▶ [Directions] Transcribe the full listing exactly, and drop every picture.

▶ [Data for analysis]
..............................

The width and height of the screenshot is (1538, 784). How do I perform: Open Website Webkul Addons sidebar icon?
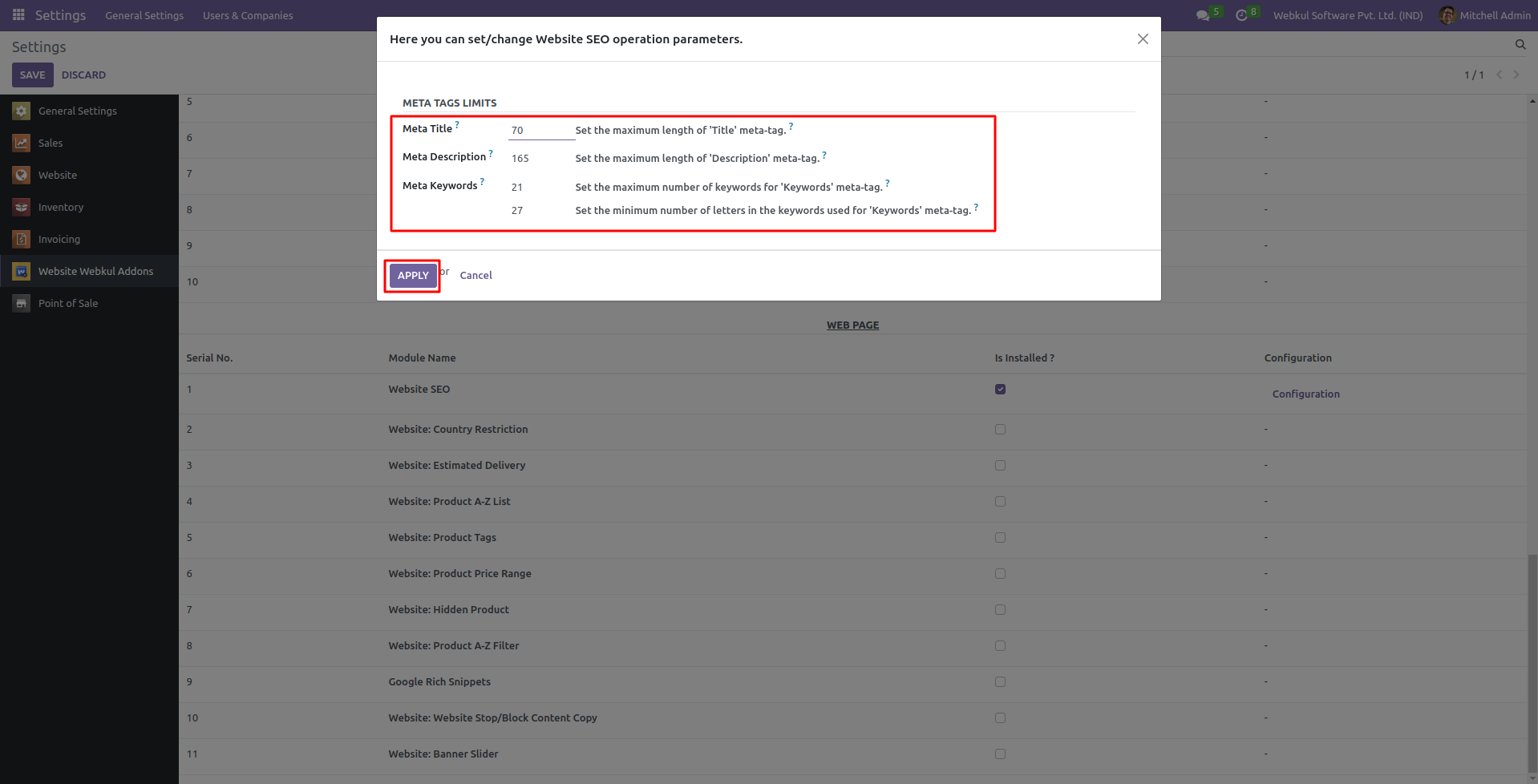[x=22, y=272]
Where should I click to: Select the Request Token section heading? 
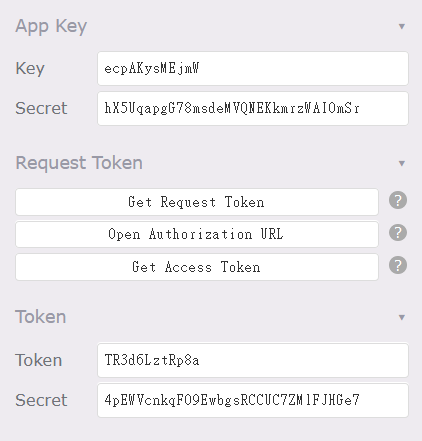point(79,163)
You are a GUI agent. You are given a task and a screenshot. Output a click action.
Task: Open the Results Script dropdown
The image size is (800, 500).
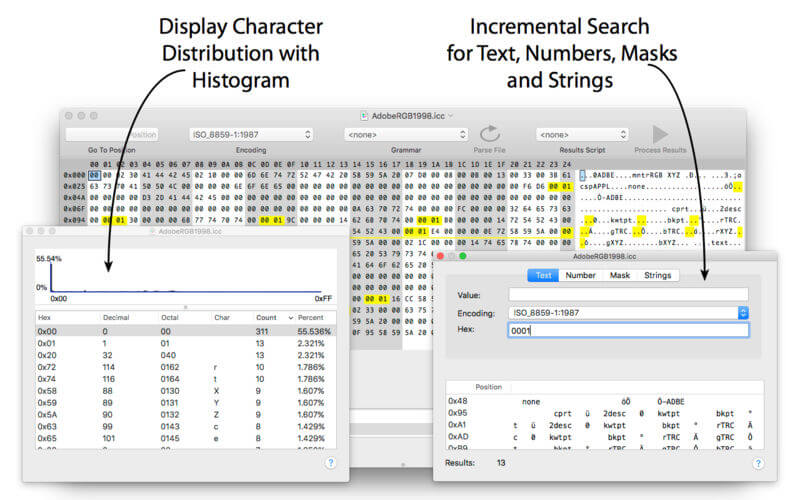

..............................

▶ [Task result]
The width and height of the screenshot is (1538, 784). How do I perform: Open Website Webkul Addons sidebar icon?
[x=22, y=272]
Where should I click to: Select the Request Token section heading? 
point(79,163)
You are a GUI agent. You are given a task and a screenshot. Output a click action.
Task: Open the Results Script dropdown
The image size is (800, 500).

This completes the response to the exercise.